Start Time: Monday, November 22, 2021, at 19:01 UTC
End Time: Tuesday, November 23, 2021, at 02:04 UTC
Newly submitted logs were not immediately available for Alerting, Searching, Live Tail, Graphing, and Timelines. Some accounts (about 25%) were affected more than others. For all accounts, the ingestion of logs was not interrupted and no data was lost.
Why it happened:
Upon investigation, we discovered that the service which parses all incoming log lines was working very slowly. This service is upstream to all our other services, such as alerting, live tail, archiving, and searching; consequently, all those services were also delayed.
We isolated the slow parsing to the specific content of certain log lines. These log lines exposed an inefficiency in our line parsing service which resulted in exponential growth in the time needed to parse those lines; this in turn created a bottleneck that delayed the parsing of other log lines. The inefficiency has been present for some time, but went undetected until one account started sending a large volume of these problematic lines.
How we fixed it:
The line parsing service was updated to use a new algorithm that avoids the worst-case behaviors of the original, as well as improving performance for line parsing in general.

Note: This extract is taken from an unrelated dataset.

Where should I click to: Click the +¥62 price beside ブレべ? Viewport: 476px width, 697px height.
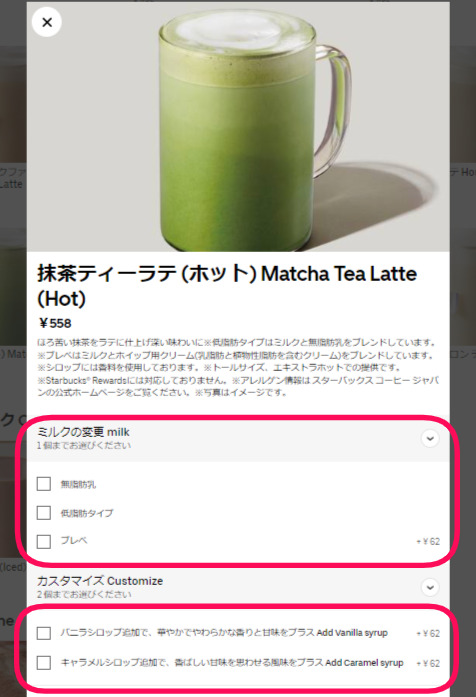pos(428,541)
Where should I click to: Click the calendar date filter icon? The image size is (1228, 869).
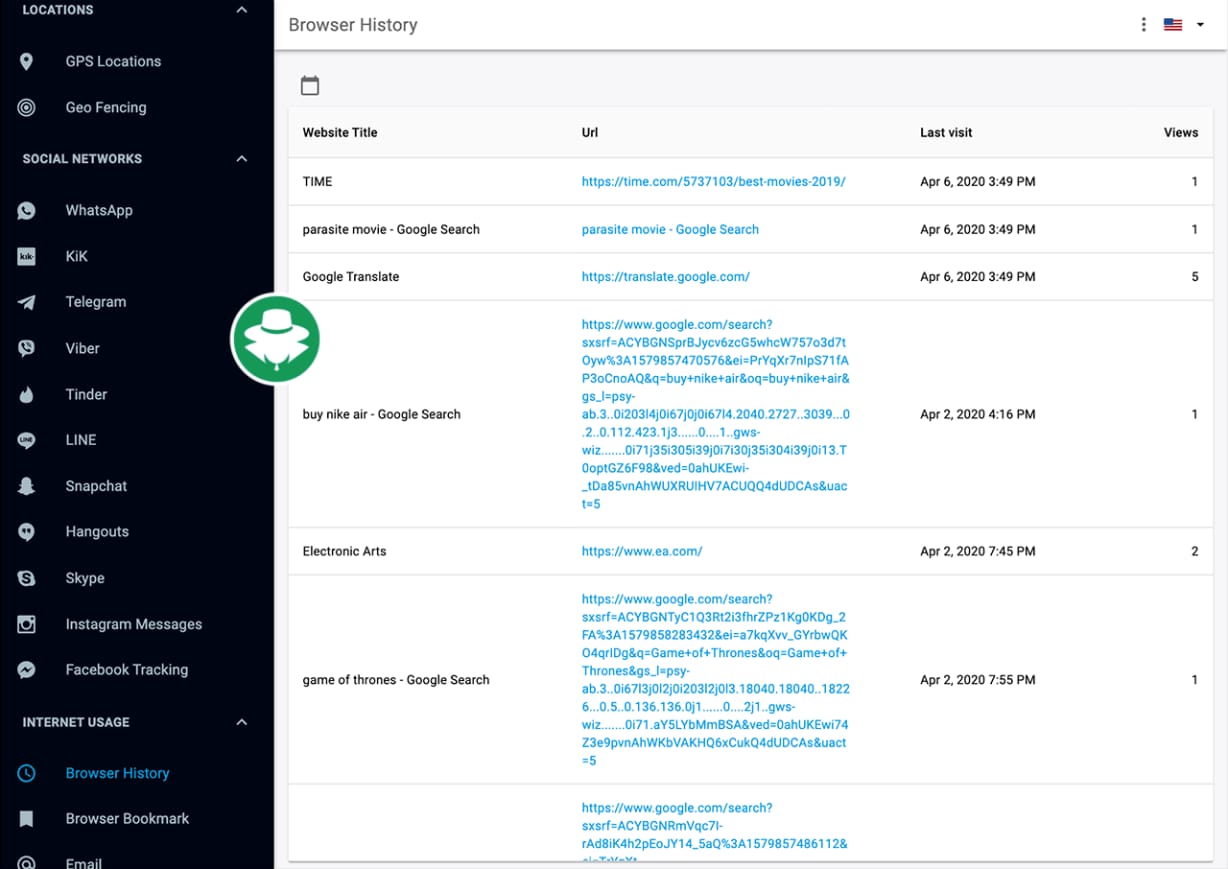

From then on, the parsing service just needed time to process the backlog of logs sent to us by customers. Likewise, the downstream services – alerting, live tail, archiving, searching – needed time to process the logs now being sent to them by the parsing service. The recovery was quicker for about 75% of our customers and slower for the other 25%.
What we are doing to prevent it from happening again:
The new parsing methodology has improved our overall performance significantly. We are also actively pursuing further optimizations.